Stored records
^^^^^^^^

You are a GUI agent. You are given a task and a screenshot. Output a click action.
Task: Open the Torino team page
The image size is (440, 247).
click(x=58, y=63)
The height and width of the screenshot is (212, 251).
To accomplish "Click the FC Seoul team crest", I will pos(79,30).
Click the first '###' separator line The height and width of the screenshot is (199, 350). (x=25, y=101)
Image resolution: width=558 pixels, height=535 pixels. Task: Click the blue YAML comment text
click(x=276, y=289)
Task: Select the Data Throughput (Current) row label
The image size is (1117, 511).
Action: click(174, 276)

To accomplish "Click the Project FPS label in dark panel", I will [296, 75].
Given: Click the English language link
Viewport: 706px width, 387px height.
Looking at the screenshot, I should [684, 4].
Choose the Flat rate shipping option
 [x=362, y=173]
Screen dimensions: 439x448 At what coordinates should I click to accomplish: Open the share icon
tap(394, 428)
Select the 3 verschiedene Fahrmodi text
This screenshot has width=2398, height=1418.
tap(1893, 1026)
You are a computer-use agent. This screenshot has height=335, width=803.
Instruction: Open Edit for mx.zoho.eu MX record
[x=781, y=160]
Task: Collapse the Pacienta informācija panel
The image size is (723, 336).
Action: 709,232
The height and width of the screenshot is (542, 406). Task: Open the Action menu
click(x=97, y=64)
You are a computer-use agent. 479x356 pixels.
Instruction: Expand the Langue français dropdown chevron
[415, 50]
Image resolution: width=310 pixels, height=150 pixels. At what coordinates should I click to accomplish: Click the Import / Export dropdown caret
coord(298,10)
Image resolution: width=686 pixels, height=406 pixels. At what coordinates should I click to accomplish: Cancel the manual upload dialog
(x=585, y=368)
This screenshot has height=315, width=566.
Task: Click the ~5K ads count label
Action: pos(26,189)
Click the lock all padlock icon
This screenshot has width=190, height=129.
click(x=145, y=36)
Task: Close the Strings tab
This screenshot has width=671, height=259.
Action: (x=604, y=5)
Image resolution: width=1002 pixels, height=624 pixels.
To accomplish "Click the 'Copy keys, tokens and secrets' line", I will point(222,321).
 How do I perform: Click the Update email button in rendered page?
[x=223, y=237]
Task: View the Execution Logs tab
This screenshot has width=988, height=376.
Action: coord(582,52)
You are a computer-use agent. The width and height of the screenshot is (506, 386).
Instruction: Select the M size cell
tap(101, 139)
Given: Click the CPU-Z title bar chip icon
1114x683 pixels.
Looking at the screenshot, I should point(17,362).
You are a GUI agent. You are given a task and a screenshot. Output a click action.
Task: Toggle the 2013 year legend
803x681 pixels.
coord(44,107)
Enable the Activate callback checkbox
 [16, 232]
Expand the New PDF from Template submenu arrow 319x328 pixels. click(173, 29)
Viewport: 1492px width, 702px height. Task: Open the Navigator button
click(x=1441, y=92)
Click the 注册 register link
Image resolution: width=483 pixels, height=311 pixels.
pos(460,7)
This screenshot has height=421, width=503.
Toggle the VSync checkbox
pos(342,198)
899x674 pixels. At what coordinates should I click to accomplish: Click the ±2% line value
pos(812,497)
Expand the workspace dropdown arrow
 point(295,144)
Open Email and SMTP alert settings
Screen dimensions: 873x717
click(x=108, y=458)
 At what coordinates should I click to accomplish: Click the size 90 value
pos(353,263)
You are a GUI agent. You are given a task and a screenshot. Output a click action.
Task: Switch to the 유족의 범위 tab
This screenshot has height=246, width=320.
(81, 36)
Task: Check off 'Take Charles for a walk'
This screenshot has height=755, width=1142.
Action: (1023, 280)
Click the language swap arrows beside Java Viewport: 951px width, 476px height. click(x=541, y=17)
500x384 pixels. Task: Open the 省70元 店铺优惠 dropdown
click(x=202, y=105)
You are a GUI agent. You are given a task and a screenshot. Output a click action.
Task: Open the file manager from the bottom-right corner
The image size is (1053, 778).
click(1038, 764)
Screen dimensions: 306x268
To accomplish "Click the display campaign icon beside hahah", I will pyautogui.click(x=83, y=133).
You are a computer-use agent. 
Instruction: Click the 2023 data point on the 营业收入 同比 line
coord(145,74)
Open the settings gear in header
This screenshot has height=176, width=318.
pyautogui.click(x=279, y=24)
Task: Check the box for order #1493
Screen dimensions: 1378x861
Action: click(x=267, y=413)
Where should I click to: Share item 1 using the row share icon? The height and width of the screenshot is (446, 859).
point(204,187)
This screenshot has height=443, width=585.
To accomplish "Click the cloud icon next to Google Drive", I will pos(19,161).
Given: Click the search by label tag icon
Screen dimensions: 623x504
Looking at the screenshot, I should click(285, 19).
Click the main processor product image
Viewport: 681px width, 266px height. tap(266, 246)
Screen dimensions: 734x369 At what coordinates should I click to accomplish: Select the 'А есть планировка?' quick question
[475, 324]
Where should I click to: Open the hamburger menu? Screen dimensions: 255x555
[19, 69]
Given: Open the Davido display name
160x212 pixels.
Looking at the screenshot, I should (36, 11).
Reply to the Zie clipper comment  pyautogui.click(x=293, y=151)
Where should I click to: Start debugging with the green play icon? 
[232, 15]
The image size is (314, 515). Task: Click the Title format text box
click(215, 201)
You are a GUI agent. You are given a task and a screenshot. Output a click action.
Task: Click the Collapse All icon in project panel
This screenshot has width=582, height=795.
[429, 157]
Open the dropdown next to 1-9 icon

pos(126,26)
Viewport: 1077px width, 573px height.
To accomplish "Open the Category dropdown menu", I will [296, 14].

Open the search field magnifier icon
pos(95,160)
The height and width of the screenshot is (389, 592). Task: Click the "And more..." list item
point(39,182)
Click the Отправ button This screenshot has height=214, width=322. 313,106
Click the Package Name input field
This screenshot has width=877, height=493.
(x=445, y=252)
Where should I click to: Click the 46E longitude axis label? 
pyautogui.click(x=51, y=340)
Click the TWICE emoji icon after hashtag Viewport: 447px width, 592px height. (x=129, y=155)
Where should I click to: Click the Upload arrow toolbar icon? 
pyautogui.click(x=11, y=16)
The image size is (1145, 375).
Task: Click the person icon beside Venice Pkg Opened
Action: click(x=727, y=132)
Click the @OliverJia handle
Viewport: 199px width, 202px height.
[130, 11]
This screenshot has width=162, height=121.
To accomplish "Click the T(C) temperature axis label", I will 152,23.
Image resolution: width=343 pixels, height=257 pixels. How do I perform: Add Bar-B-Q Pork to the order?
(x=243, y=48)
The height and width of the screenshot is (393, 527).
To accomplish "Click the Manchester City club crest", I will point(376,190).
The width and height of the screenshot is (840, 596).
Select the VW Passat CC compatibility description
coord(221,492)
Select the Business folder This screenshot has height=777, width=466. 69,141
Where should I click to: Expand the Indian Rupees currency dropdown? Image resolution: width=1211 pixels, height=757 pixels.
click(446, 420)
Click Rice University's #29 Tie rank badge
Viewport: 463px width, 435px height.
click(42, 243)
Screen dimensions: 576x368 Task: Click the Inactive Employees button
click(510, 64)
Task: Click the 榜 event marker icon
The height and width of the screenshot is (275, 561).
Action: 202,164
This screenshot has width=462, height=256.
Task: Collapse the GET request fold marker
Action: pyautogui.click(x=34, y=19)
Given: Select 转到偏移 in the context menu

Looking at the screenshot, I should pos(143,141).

^^^^^^^^

• **What the task asks**
Matching lines for the string "panel": work out how many the records contain and write only the number.

• **Output of the exercise**
3